I speak to this from my own experience, and hope that it may be helpful to other audio designers and game aficionados all around.
Audio is an integral part of a video game. In fact, even a simple score can create a very large impact. Take the classic: Space Invaders. The music is 4 tones, but is considered by many to have one of the most successful scores.
Midway imports Space Invaders from Taito. A great example of simple, effective sound design, Space Invaders owes a large part of its appeal to its menacing, paranoia-inducing soundtrack. Not music per se, the thumping audio track actually accelerates in tempo as the enemy invaders draw nearer (and move faster). The effect: sweat, panic, and increased blood pressure in a generation of gamers.
From “A History of Video Game Music” on http://www.gamespot.com/features/6092391/p-2.html
As the music speeds up, so too does the heart rate of the player; this is so much so, that if one plays Space Invaders with the TV on mute, s/he will find the game to be much easier. (give it a try! PLAY HERE).
Clearly audio has a great role to play, even on the most basic levels. Audio plays a very visceral role in game immersion and great audio will enhance your game, bringing it to the next level.
So now that the WHY is covered, we will move on to the HOW.
Using an in-house audio provider will surely create a tighter product as the audio designer is involved in and surrounded by all aspects of the game. Of course, budgets do not always allow for in-house audio, and so many game companies choose to farm out the audio to a wide slew of providers of which I am one.

REQUIRED TASK:
Repeat the passage of the video game audio text from "Clearly audio has" up to and including "which I am one." word for word.

PROVIDED MATERIAL:
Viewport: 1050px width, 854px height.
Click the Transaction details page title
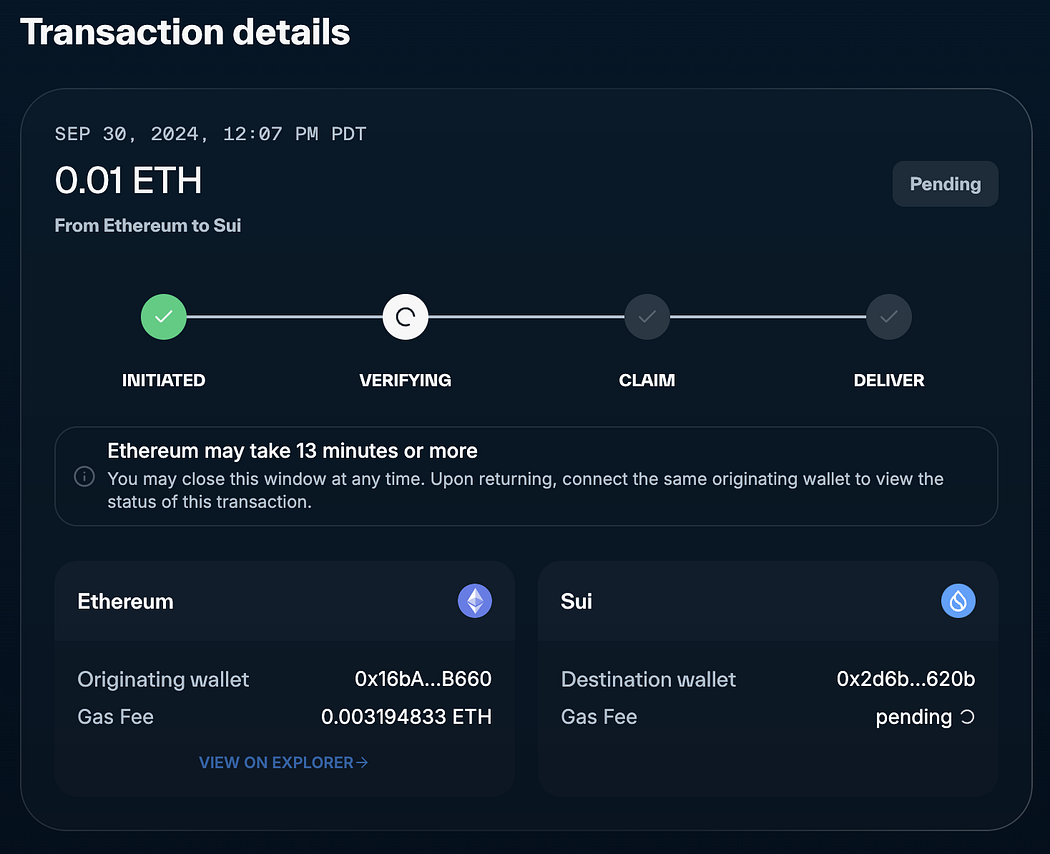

SOLUTION TO THIS EXERCISE:
Clearly audio has a great role to play, even on the most basic levels. Audio plays a very visceral role in game immersion and great audio will enhance your game, bringing it to the next level.
So now that the WHY is covered, we will move on to the HOW.
Using an in-house audio provider will surely create a tighter product as the audio designer is involved in and surrounded by all aspects of the game. Of course, budgets do not always allow for in-house audio, and so many game companies choose to farm out the audio to a wide slew of providers of which I am one.